Her suggestion was that I should of said “It was I.” and me know that it was indeed me, “It was not I” that was correct, it was me. Can you but wonder at the angst I felt at that spurt of the moment?
I can’t tell all, but his woman’s mating name rhymes with itchin’, I keep looking for more eggcorns to insert here but for the moment I’ve lost my abjectivity. I am tolled that eggcorn is not a malapropism for acorn, it is simply a homonym. I think of it as a slip of the ear.
I felt I kneaded to czech this out and I indeed learned that the Wife of Sam was indeed both correct and incorrect simultaneously at the same time or concurrently and contemporaneously.
The correct way to look at this is:
It was me. I knocked on your door. It was not me that said I when it should have been me, after all it might have been he or even him if I was talking in the third person.

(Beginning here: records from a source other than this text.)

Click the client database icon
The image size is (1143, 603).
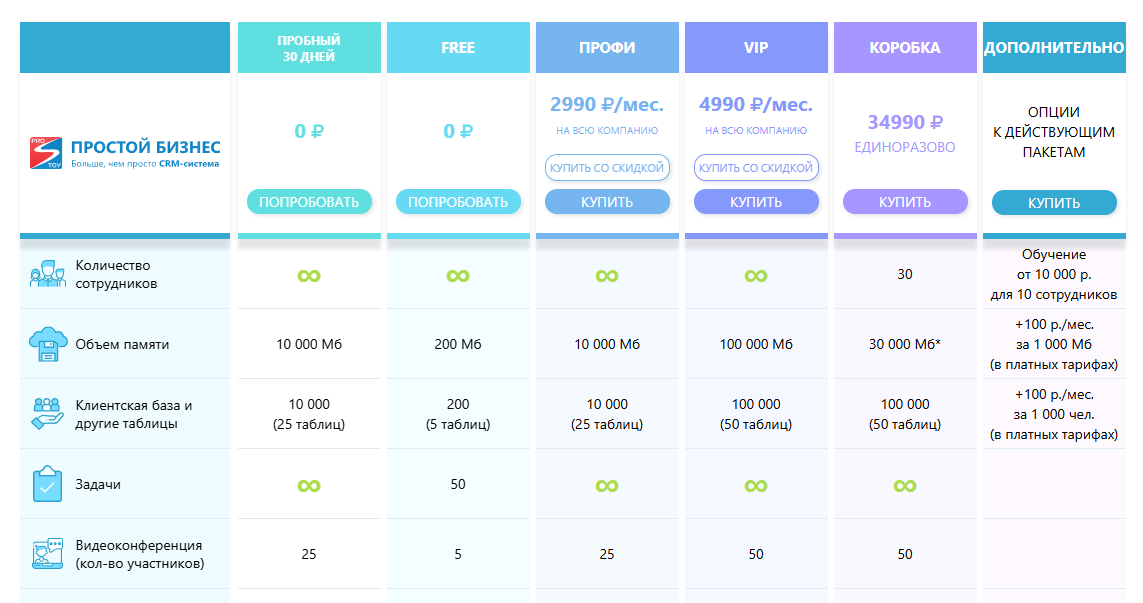47,414
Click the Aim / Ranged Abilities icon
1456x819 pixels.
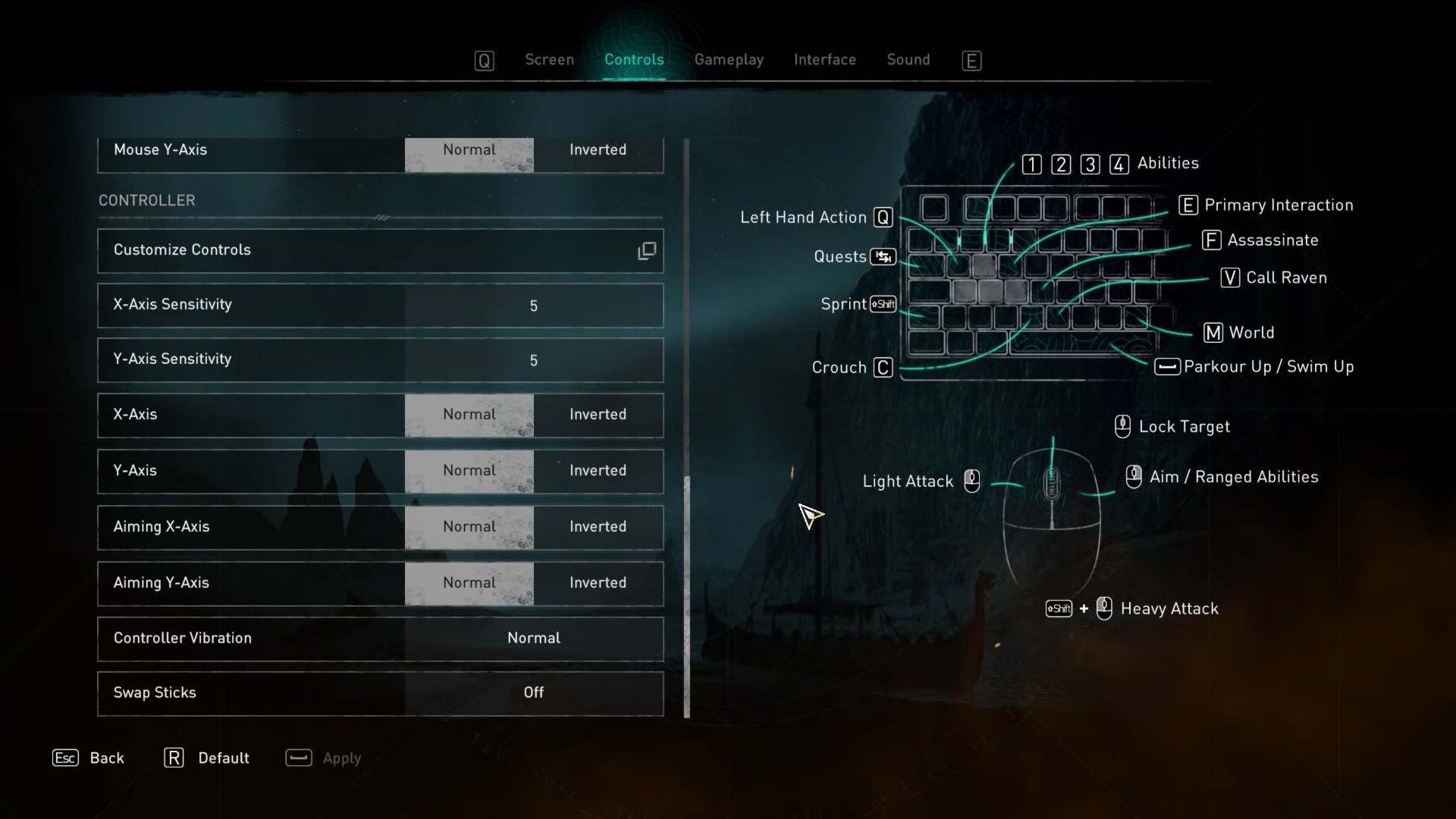(x=1133, y=476)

BTW: I really do enjoy conversations with both Sam and the Wife of Sam. I do have sympathy for Sam and I try not to be empathetic about it.
I did fear that no spoonersims had been added above and then I remembered that it was time to shake a tower.
I went to a Jon Bovi concert and the usher asked me if he could I sew me to my sheet?
“It was the best of times it was the worst of times.” or was it, “It was the worst of times it was the best of times”? I still don’t understand those T-Shirts in Columbus that say “Muck Fish Again”
Continuing this nonsense, I recall
If the phone rings, imagine the caller saying “Can i speak to Sarah?”
Sarah happened to be the person who answered the phone. Should she say “This is she.” or “This is her.”?